- **WHAT IS NEEDED**
Reproduce the material below word for word, starting at the line that contains "Task: Click the reorder arrows beside Ram" and ending after the line that contains "Screen dimensions: 272x205". Omit the pictures from your answer.

#### RECORDS FOR THIS EXERCISE ####

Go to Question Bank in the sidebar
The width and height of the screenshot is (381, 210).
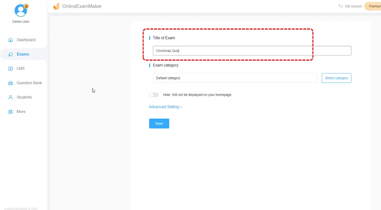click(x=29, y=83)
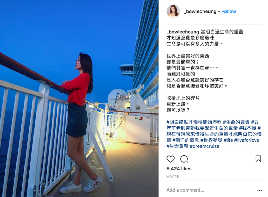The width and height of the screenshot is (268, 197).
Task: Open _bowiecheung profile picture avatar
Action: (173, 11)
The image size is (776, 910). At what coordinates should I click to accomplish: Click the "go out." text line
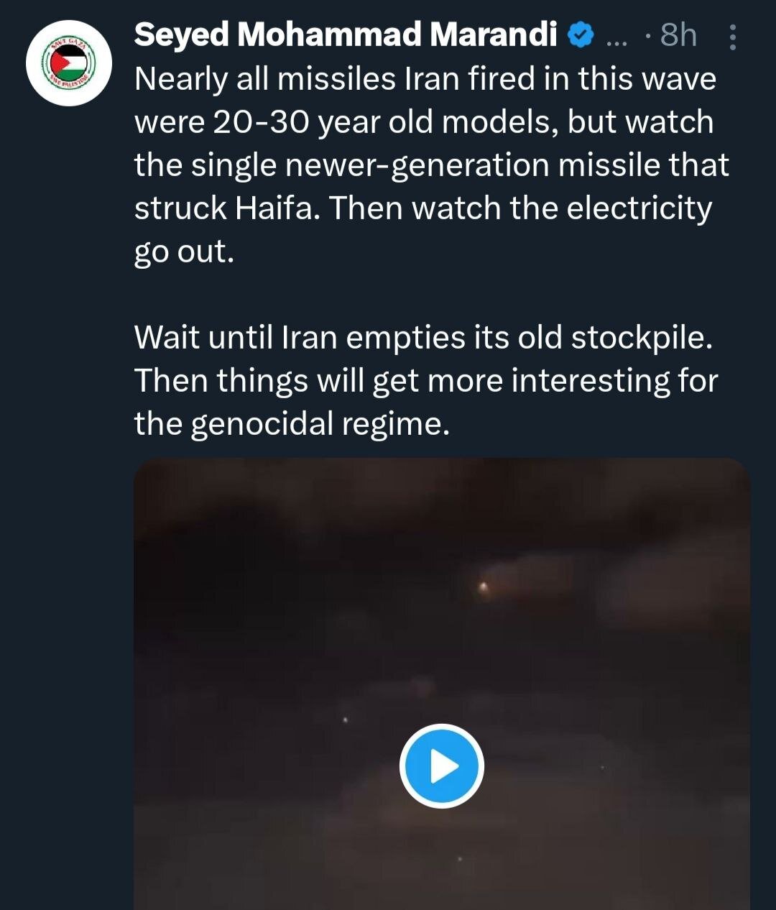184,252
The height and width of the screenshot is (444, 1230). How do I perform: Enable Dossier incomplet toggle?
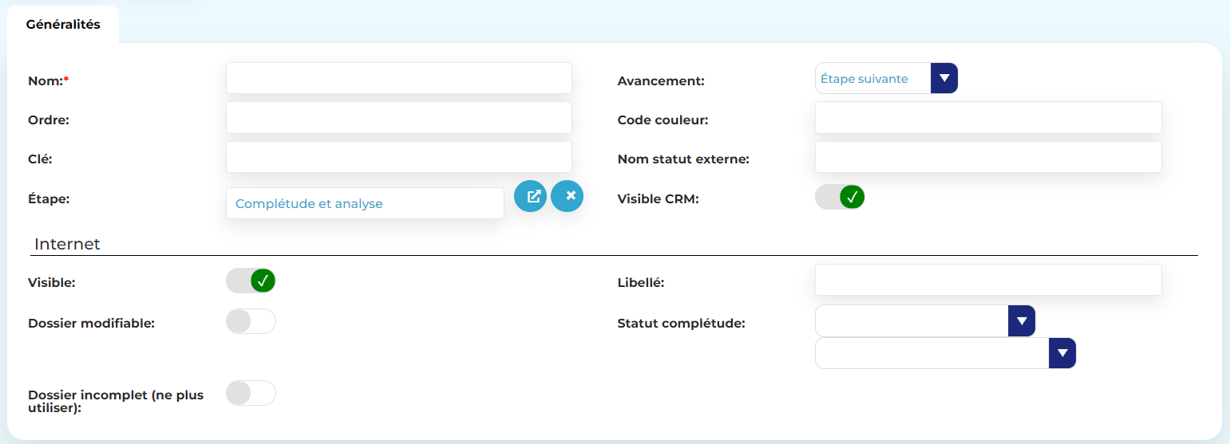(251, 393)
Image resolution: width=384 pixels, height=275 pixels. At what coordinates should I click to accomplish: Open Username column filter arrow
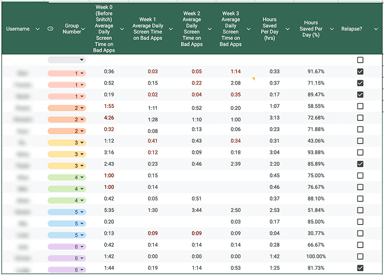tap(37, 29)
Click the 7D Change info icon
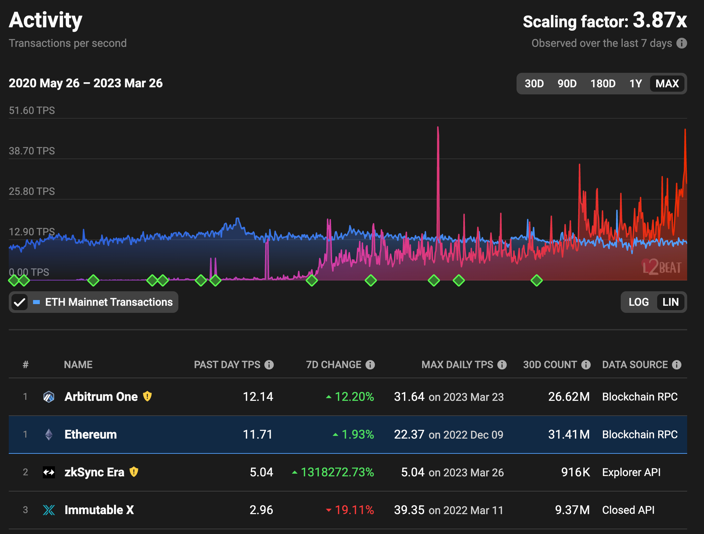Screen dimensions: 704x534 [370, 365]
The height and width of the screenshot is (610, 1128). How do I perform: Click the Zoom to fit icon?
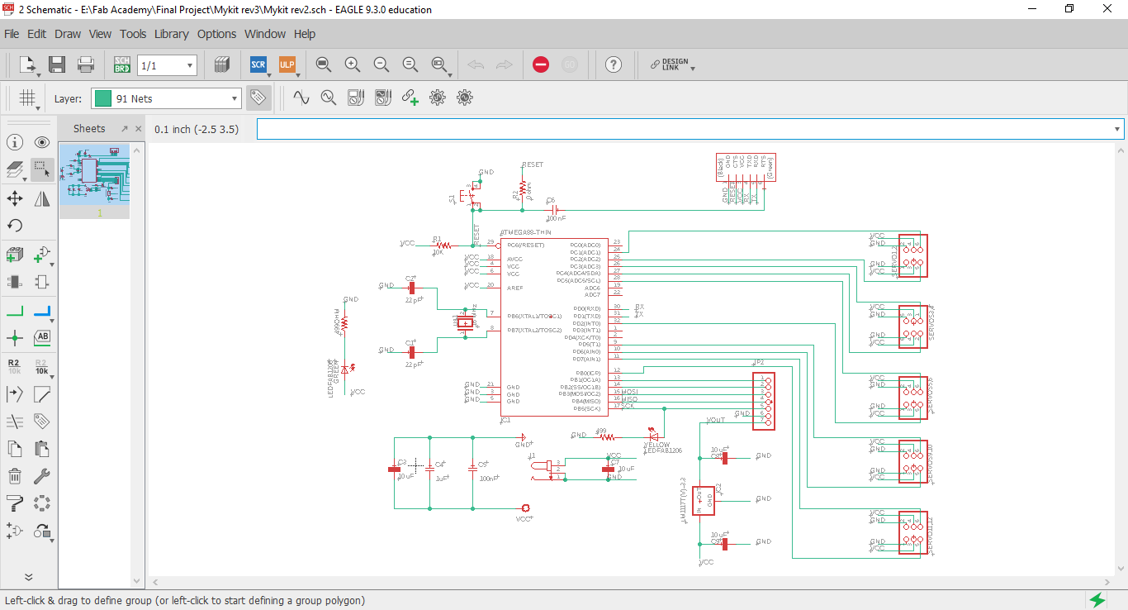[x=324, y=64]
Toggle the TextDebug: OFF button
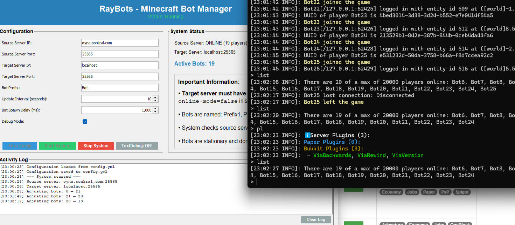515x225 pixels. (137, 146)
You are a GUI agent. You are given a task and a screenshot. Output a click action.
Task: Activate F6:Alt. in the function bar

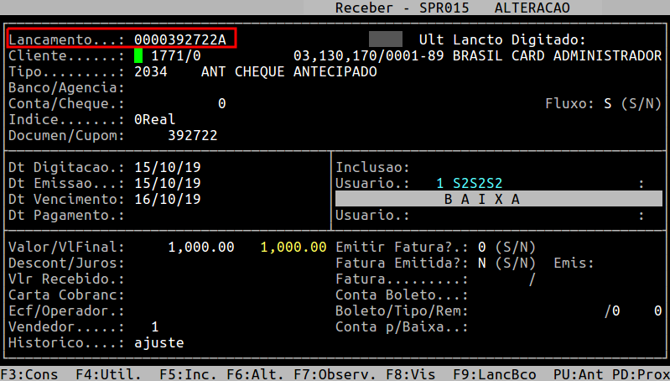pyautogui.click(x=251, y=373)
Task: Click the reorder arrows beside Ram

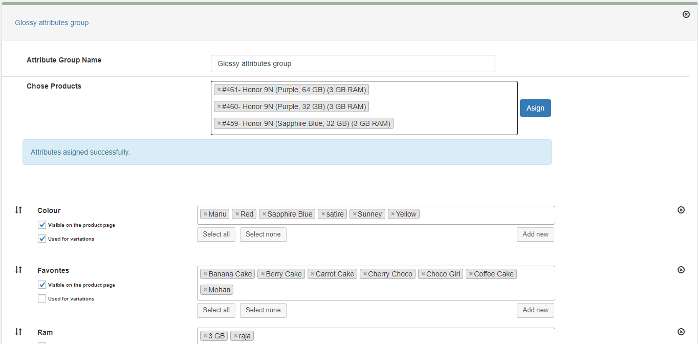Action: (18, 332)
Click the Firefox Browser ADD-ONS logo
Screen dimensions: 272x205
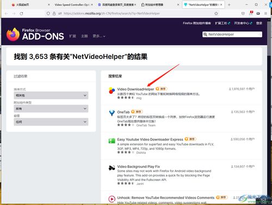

####
#### RECORDS FOR THIS EXERCISE ####

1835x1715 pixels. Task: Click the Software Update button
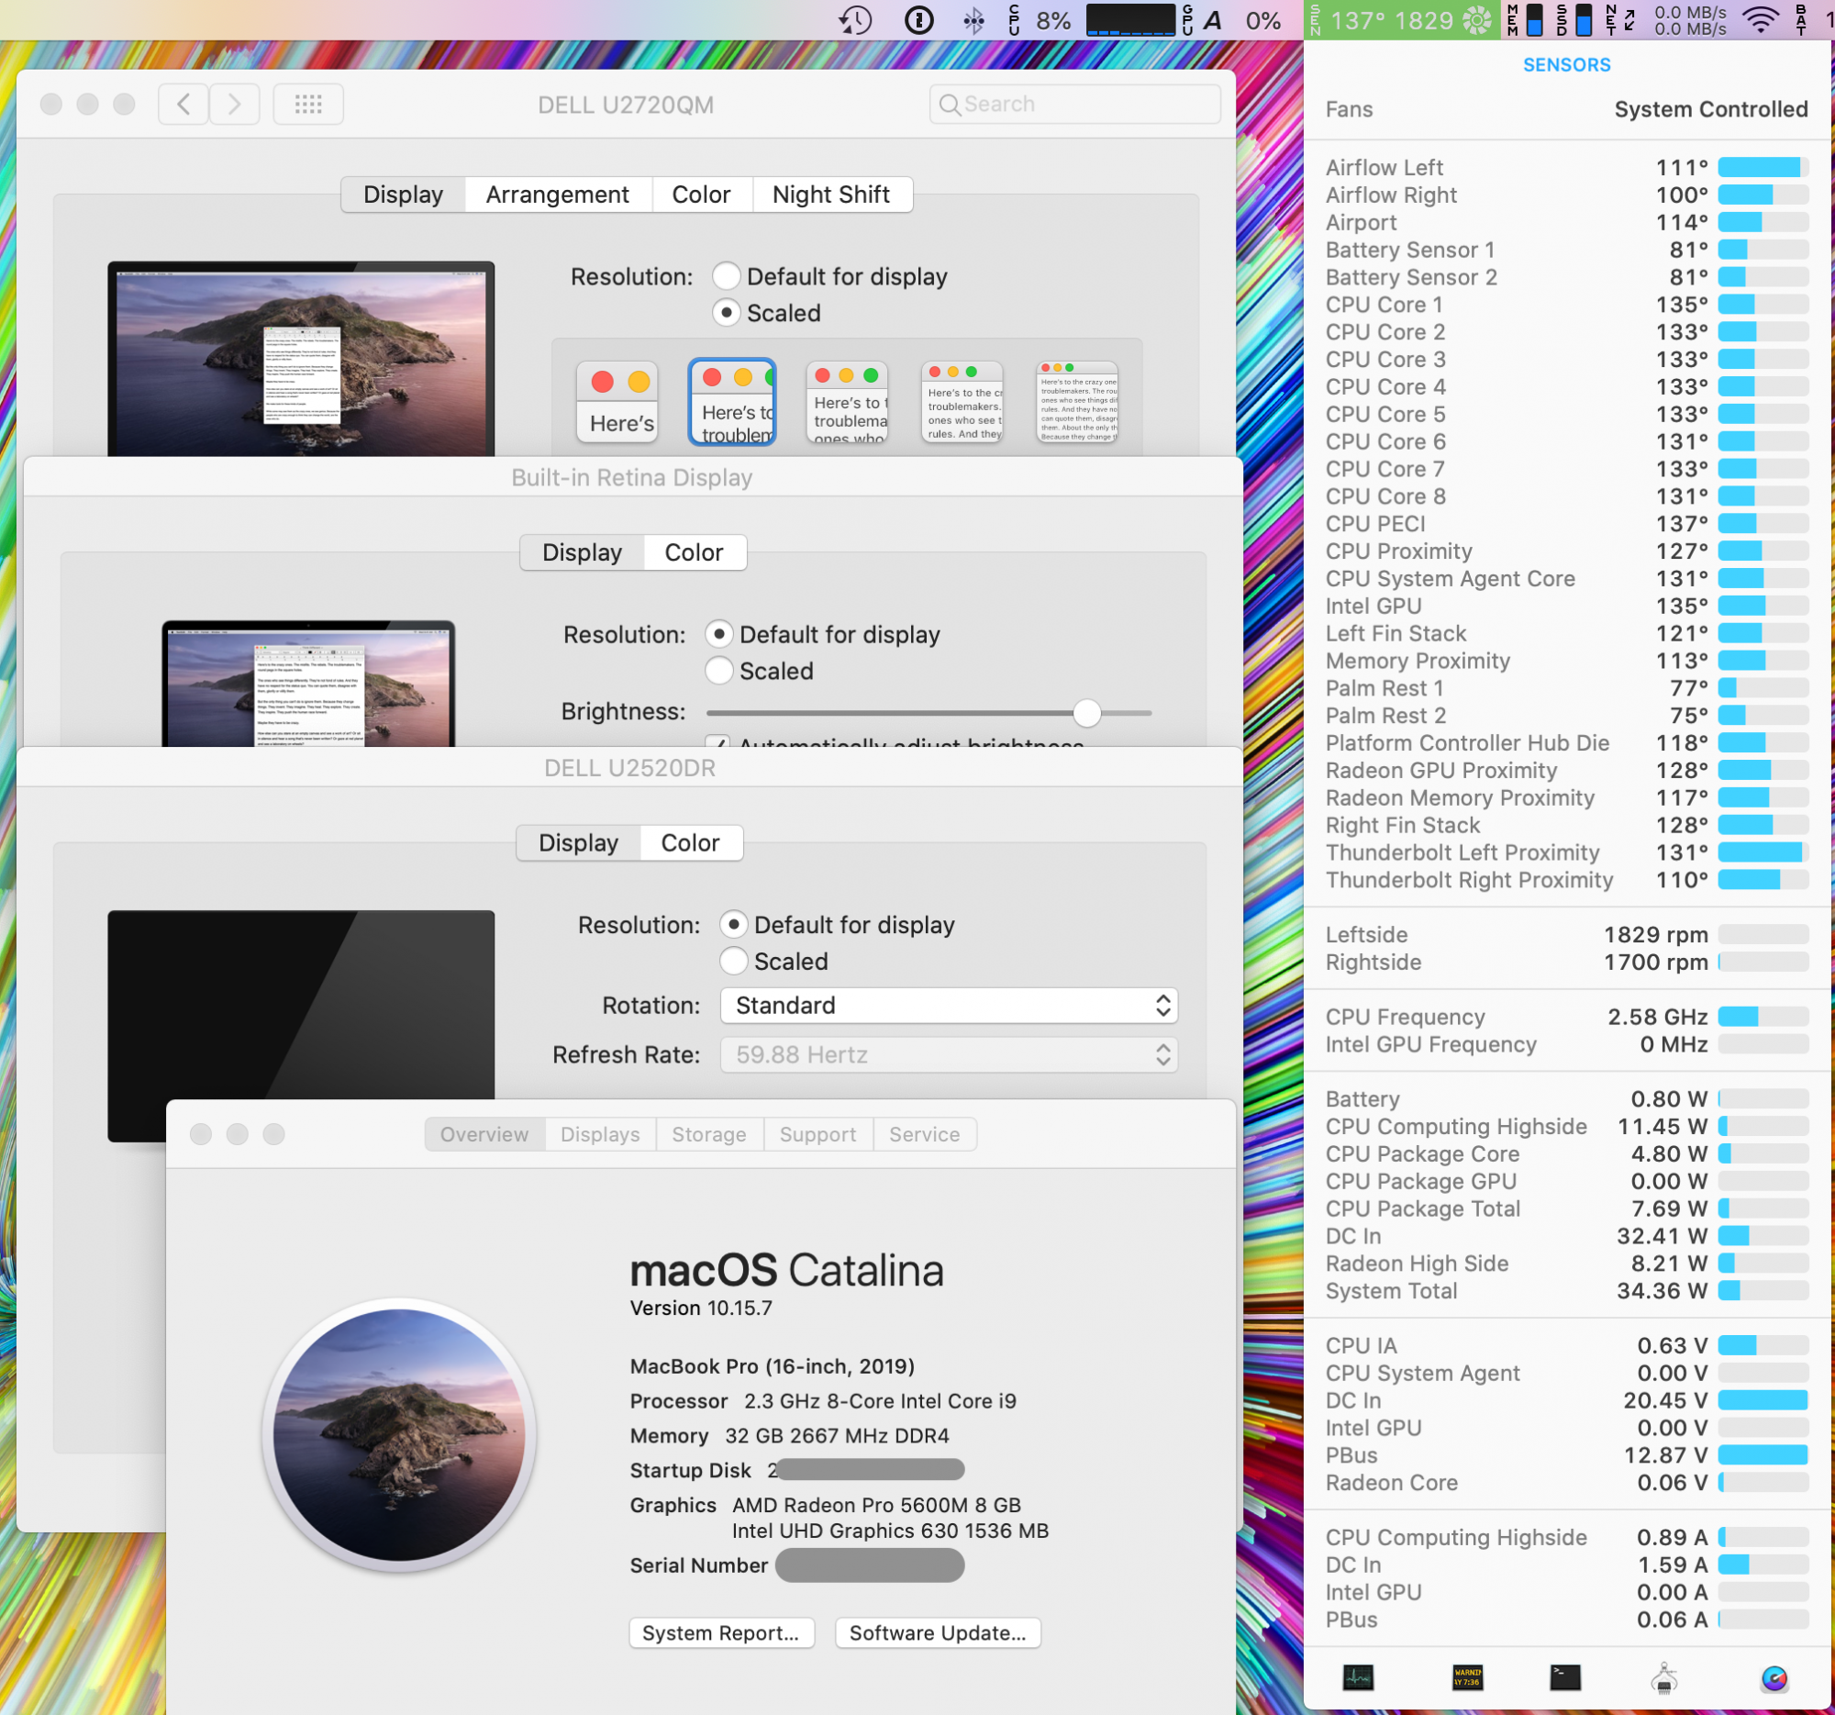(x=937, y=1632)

####
#### RECORDS FOR THIS EXERCISE ####

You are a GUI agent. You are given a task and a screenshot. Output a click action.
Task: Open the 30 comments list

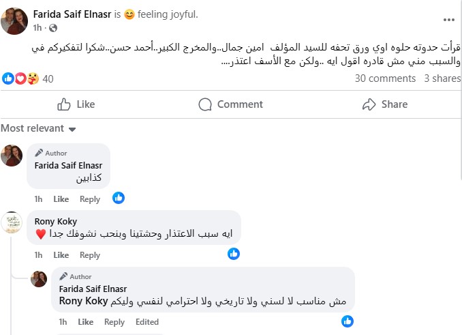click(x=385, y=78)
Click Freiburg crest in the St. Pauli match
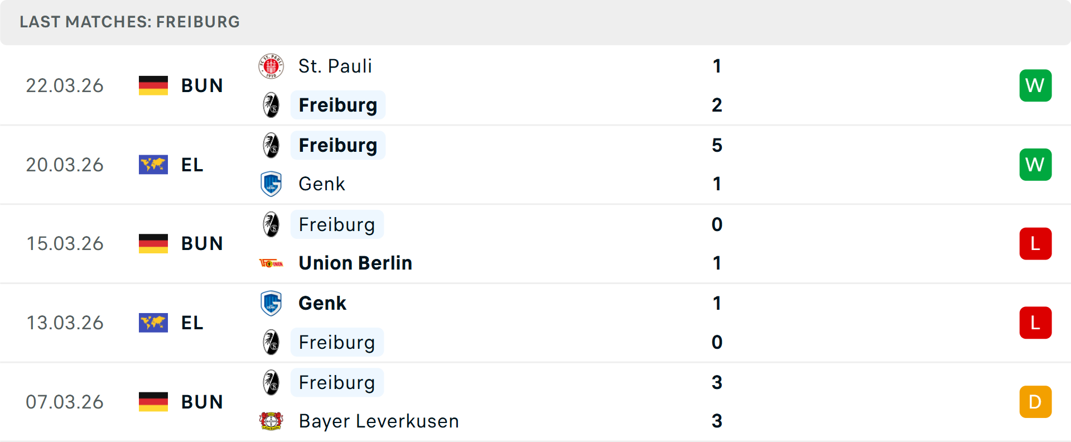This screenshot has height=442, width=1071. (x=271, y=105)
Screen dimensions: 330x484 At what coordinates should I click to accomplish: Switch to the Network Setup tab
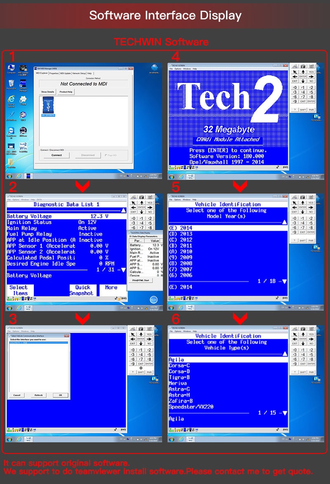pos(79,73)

####

- **THE COMPLETED TASK**
Task: Click the reorder arrows beside Ram

Action: (18, 332)
Click the Firefox Browser ADD-ONS logo
Screen dimensions: 272x205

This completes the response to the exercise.